- [Required work]:
Looking at the listing below, retype exactly the lines starting at the one containing "1284x668 pixels." and ending at the one containing "Given: Choose the", both included, and nothing else.

- [Information shown]:
------------------------------------------------

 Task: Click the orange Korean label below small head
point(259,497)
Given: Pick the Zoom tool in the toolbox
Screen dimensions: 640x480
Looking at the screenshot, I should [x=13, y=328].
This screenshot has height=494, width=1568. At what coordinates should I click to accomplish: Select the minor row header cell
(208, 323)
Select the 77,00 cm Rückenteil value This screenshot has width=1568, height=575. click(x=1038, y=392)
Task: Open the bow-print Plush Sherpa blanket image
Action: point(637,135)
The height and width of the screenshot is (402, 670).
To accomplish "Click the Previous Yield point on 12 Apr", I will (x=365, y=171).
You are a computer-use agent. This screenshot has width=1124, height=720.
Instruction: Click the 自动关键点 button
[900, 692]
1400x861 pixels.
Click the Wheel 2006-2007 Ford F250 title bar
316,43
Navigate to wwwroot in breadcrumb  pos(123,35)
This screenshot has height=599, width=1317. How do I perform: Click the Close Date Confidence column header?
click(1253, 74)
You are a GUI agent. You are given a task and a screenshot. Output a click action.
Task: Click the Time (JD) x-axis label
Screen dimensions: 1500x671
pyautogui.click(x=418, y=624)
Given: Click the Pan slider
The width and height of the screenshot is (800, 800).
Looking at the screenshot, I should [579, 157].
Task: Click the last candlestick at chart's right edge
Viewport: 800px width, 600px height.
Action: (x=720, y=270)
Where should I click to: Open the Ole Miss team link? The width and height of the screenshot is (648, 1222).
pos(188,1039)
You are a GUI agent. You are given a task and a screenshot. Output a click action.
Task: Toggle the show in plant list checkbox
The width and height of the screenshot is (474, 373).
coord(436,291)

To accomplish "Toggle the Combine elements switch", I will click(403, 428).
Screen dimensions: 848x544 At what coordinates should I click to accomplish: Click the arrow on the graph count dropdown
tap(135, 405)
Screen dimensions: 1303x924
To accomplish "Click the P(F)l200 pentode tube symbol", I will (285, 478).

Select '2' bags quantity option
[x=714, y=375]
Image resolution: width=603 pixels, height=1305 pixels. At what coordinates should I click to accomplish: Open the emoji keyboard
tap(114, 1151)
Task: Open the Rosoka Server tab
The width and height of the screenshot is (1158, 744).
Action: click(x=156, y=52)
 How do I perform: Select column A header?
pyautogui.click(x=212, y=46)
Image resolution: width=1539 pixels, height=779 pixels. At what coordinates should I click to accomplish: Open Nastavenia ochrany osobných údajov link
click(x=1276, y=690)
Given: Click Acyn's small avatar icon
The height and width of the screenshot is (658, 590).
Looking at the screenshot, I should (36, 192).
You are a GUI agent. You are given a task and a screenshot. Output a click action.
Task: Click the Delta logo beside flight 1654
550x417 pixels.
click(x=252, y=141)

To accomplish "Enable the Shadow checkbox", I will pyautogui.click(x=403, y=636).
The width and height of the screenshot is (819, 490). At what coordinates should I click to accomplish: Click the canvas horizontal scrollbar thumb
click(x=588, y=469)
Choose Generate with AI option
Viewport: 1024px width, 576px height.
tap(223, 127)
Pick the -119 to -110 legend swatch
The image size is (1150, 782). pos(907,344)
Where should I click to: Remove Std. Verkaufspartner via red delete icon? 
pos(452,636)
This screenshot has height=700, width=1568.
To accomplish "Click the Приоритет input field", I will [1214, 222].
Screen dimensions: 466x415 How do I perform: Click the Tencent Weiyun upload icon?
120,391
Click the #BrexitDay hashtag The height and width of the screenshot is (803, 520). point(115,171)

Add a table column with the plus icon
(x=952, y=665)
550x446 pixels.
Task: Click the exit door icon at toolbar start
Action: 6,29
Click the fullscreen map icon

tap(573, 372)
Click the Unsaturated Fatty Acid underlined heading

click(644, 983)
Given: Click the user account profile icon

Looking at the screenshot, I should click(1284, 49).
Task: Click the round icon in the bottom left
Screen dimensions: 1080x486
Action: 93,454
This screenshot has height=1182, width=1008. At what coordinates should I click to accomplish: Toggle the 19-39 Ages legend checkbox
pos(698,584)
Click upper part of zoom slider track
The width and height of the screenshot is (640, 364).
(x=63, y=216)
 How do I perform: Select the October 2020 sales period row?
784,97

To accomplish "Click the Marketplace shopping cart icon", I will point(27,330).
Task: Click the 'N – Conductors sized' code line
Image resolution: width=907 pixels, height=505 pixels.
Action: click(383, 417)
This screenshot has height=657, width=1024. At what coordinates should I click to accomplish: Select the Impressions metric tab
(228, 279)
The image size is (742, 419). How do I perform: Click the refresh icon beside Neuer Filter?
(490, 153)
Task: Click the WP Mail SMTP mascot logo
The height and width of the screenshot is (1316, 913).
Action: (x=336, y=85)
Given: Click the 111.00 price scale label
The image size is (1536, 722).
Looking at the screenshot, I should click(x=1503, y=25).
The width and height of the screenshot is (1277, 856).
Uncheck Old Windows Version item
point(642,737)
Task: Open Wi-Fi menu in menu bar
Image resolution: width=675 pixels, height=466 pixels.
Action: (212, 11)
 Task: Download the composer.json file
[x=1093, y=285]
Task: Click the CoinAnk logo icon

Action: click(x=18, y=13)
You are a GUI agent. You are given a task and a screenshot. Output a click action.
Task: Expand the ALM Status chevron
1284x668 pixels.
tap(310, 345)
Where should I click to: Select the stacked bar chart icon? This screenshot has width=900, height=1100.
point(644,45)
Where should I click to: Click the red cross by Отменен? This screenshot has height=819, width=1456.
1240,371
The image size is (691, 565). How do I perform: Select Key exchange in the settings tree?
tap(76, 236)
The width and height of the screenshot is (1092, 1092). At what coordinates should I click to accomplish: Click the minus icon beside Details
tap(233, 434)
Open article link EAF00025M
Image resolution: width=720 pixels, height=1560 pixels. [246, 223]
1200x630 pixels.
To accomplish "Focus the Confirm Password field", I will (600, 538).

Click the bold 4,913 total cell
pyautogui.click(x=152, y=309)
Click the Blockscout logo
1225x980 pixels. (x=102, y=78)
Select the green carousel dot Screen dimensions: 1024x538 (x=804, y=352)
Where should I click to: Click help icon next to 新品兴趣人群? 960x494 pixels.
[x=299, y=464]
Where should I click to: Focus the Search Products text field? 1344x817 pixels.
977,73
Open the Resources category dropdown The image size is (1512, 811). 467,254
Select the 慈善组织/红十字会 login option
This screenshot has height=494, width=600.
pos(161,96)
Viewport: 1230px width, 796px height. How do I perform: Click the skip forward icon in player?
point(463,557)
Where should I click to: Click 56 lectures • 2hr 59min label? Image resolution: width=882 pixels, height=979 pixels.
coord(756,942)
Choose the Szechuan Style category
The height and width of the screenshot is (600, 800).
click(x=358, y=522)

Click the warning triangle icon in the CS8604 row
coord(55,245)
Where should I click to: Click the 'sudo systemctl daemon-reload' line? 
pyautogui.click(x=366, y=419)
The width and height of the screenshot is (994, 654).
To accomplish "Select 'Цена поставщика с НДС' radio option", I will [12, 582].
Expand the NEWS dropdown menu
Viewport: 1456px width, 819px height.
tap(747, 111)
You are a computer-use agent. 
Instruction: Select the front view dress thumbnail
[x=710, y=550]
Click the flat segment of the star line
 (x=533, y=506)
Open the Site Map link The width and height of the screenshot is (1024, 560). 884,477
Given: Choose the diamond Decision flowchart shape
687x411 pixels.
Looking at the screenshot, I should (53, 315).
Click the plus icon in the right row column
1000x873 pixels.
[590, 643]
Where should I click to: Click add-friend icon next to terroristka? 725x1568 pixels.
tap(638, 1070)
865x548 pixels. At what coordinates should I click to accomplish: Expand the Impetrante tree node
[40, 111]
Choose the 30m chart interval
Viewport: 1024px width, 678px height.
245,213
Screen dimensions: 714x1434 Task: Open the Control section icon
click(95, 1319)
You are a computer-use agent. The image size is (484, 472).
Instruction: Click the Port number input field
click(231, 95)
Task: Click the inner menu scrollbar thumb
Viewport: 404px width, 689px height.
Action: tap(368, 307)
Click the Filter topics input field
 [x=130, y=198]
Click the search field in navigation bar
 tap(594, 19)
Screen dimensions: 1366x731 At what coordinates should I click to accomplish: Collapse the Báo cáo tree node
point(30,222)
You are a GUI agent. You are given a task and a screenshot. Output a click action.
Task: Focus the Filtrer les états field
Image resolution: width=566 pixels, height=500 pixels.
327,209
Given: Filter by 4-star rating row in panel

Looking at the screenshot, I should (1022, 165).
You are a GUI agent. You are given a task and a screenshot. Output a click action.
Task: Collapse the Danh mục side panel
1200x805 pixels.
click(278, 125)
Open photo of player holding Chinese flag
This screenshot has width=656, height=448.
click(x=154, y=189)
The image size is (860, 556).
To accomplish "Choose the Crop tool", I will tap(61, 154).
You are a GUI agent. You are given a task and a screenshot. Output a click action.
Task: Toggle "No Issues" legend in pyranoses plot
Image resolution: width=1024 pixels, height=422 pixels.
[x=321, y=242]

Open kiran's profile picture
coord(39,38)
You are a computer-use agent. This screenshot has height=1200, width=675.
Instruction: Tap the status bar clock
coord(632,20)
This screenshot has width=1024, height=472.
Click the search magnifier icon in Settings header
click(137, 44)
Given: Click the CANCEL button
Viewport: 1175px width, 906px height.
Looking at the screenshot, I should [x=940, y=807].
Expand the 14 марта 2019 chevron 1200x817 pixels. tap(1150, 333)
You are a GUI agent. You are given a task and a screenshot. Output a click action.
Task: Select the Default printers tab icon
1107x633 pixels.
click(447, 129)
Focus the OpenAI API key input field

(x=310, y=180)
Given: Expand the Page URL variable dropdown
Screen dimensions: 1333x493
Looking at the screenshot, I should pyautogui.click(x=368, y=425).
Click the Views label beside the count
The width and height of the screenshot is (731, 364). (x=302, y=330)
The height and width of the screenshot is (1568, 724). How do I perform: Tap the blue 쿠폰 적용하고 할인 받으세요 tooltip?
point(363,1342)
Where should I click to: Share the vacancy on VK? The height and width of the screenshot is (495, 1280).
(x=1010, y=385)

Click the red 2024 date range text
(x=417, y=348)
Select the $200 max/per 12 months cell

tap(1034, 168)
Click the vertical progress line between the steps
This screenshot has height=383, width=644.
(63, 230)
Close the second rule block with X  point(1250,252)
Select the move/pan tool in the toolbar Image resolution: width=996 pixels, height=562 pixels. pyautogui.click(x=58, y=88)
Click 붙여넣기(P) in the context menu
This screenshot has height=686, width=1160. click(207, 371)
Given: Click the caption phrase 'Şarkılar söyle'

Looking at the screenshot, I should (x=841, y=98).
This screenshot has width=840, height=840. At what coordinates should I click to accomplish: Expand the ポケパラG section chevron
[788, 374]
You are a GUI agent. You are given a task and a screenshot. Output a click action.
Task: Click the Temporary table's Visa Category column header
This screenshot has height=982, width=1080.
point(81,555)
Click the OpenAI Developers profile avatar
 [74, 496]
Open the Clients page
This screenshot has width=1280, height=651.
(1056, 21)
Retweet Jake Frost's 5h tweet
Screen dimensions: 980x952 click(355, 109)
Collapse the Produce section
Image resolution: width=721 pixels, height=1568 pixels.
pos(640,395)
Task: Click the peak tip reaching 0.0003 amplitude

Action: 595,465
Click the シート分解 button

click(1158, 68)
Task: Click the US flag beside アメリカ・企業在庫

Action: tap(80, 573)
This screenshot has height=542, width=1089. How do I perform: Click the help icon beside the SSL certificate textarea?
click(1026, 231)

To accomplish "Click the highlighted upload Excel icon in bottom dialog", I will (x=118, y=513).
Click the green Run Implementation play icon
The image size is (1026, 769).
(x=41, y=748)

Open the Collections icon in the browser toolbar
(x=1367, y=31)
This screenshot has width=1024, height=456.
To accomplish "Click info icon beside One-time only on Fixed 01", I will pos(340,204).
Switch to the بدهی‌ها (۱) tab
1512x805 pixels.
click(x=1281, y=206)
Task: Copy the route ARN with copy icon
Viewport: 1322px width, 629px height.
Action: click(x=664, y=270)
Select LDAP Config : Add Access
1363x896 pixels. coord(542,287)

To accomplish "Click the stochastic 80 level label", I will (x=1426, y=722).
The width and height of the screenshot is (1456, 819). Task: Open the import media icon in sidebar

------------------------------------------------

- [Expected answer]:
1284x668 pixels.
tap(310, 345)
Where should I click to: Select the stacked bar chart icon? This screenshot has width=900, height=1100.
point(644,45)
Where should I click to: Click the red cross by Отменен? This screenshot has height=819, width=1456.
1240,371
The image size is (691, 565). How do I perform: Select Key exchange in the settings tree?
tap(76, 236)
The width and height of the screenshot is (1092, 1092). At what coordinates should I click to accomplish: Click the minus icon beside Details
tap(233, 434)
Open article link EAF00025M
Image resolution: width=720 pixels, height=1560 pixels. [246, 223]
1200x630 pixels.
To accomplish "Focus the Confirm Password field", I will (600, 538).

Click the bold 4,913 total cell
pyautogui.click(x=152, y=309)
Click the Blockscout logo
1225x980 pixels. (x=102, y=78)
Select the green carousel dot Screen dimensions: 1024x538 (x=804, y=352)
Where should I click to: Click help icon next to 新品兴趣人群? 960x494 pixels.
[x=299, y=464]
Where should I click to: Focus the Search Products text field? 1344x817 pixels.
977,73
Open the Resources category dropdown The image size is (1512, 811). 467,254
Select the 慈善组织/红十字会 login option
This screenshot has height=494, width=600.
pos(161,96)
Viewport: 1230px width, 796px height. How do I perform: Click the skip forward icon in player?
point(463,557)
Where should I click to: Click 56 lectures • 2hr 59min label? Image resolution: width=882 pixels, height=979 pixels.
coord(756,942)
Choose the Szechuan Style category
The height and width of the screenshot is (600, 800).
click(x=358, y=522)

Click the warning triangle icon in the CS8604 row
coord(55,245)
Where should I click to: Click the 'sudo systemctl daemon-reload' line? 
pyautogui.click(x=366, y=419)
The width and height of the screenshot is (994, 654).
To accomplish "Select 'Цена поставщика с НДС' radio option", I will [12, 582].
Expand the NEWS dropdown menu
Viewport: 1456px width, 819px height.
tap(747, 111)
You are a computer-use agent. 
Instruction: Select the front view dress thumbnail
[x=710, y=550]
Click the flat segment of the star line
 (x=533, y=506)
Open the Site Map link The width and height of the screenshot is (1024, 560). 884,477
Given: Choose the diamond Decision flowchart shape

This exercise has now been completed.